▶ WHAT TO PRODUCE:
Word for word, restate the lines from the start of the data down to the line with "Click the red", both included.

#####

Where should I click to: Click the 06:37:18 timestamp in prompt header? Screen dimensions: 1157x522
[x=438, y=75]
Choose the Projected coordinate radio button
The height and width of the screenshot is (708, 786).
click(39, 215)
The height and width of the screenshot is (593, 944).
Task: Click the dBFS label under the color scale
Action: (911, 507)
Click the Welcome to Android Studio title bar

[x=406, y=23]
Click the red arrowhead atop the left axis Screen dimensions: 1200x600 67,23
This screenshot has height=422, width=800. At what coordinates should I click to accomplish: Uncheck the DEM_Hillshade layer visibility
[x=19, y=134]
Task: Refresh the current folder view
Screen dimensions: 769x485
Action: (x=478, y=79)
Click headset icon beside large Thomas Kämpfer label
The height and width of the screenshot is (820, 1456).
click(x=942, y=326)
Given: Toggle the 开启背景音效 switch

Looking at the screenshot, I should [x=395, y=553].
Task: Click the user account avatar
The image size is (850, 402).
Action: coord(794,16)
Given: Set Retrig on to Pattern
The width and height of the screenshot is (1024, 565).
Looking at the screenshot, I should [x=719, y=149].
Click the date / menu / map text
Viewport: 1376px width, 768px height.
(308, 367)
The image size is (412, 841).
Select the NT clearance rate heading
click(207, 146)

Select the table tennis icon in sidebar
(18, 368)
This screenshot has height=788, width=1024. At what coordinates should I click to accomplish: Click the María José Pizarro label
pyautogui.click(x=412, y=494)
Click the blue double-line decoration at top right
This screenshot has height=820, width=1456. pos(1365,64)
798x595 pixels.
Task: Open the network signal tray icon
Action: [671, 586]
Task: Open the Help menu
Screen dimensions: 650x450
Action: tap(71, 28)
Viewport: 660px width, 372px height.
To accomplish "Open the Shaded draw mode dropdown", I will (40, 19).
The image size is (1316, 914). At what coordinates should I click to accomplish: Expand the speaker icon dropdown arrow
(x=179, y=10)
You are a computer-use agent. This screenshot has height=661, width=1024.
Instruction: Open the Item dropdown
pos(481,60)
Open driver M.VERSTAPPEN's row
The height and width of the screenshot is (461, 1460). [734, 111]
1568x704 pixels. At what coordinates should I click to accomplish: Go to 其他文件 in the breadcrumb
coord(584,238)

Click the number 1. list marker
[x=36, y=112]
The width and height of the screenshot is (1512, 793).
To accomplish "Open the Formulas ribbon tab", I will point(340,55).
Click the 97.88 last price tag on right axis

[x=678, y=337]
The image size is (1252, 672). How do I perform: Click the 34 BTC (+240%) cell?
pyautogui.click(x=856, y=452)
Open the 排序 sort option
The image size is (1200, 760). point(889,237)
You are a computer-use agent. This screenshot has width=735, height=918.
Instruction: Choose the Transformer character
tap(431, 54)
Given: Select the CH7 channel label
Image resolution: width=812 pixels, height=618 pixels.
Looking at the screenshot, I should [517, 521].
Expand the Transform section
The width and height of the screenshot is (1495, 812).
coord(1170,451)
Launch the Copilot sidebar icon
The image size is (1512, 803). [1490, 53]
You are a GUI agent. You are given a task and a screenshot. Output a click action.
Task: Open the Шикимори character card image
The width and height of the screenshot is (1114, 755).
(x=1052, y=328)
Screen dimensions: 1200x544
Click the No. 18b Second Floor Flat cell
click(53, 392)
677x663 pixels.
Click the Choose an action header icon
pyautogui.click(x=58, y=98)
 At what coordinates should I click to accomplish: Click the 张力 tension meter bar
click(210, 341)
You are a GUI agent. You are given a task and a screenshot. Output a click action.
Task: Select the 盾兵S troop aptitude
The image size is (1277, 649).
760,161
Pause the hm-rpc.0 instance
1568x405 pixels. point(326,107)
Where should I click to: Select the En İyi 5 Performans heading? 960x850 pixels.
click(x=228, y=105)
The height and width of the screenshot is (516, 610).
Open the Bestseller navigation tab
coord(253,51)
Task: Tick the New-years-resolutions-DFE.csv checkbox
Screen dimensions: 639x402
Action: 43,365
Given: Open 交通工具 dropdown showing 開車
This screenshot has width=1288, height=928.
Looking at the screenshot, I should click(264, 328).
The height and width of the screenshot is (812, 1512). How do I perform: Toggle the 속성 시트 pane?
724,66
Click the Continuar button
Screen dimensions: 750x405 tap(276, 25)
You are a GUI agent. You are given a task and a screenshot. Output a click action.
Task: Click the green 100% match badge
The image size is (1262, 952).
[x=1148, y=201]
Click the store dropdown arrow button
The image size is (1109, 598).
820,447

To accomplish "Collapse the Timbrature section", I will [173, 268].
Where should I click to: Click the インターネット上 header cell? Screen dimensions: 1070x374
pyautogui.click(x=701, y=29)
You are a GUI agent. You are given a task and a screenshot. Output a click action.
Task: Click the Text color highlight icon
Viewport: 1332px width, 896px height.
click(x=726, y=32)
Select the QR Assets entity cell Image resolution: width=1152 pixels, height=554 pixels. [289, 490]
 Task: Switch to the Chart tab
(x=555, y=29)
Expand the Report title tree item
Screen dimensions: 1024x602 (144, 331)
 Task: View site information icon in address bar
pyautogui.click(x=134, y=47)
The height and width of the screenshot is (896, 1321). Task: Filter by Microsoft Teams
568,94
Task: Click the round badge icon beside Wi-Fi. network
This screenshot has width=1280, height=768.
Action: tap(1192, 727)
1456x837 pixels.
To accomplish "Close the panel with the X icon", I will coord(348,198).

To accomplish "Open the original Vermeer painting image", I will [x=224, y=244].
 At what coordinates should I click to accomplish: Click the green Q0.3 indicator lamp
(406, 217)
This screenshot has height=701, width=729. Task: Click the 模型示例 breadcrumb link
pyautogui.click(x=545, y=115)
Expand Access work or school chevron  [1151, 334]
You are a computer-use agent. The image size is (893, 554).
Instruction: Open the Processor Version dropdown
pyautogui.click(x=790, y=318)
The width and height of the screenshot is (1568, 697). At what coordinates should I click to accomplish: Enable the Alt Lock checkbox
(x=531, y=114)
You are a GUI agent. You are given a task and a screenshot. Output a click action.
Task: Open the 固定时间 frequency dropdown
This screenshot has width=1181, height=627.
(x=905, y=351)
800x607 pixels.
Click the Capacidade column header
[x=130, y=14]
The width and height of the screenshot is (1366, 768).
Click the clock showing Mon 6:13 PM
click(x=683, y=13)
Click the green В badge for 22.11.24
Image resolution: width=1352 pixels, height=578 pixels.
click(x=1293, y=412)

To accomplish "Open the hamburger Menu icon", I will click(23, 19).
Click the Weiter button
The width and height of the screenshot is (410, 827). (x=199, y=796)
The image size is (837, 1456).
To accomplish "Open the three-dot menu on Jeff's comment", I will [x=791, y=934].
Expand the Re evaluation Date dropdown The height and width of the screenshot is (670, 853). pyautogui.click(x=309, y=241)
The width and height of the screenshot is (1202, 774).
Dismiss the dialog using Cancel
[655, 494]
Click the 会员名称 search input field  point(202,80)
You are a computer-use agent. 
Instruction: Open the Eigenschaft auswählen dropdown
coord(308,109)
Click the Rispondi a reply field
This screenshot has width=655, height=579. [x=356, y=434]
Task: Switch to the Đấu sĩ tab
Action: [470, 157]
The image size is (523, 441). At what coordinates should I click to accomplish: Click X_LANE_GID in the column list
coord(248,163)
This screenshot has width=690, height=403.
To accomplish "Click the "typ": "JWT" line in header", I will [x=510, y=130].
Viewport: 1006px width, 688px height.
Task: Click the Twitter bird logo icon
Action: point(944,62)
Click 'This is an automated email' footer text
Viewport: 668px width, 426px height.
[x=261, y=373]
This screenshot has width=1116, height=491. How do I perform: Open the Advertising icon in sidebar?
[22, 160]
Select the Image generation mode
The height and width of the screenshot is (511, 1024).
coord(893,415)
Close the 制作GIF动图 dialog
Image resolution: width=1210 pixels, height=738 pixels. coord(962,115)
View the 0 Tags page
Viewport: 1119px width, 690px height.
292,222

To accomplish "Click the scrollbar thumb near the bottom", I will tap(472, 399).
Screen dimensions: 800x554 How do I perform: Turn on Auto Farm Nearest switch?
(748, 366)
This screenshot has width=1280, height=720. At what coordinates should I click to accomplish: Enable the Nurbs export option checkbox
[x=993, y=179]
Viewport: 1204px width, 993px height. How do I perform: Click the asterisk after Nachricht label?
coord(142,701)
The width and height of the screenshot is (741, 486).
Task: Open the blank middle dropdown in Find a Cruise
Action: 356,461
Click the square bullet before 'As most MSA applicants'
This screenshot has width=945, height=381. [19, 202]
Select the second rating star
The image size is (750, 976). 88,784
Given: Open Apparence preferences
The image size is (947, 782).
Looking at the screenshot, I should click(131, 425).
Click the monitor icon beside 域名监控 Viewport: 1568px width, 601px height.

#####

▶ RESPONSE TO THIS EXERCISE:
Where should I click to: Click the 06:37:18 timestamp in prompt header? Screen dimensions: 1157x522
[x=438, y=75]
Choose the Projected coordinate radio button
The height and width of the screenshot is (708, 786).
click(39, 215)
The height and width of the screenshot is (593, 944).
Task: Click the dBFS label under the color scale
Action: (911, 507)
Click the Welcome to Android Studio title bar

[x=406, y=23]
Click the red arrowhead atop the left axis Screen dimensions: 1200x600 67,23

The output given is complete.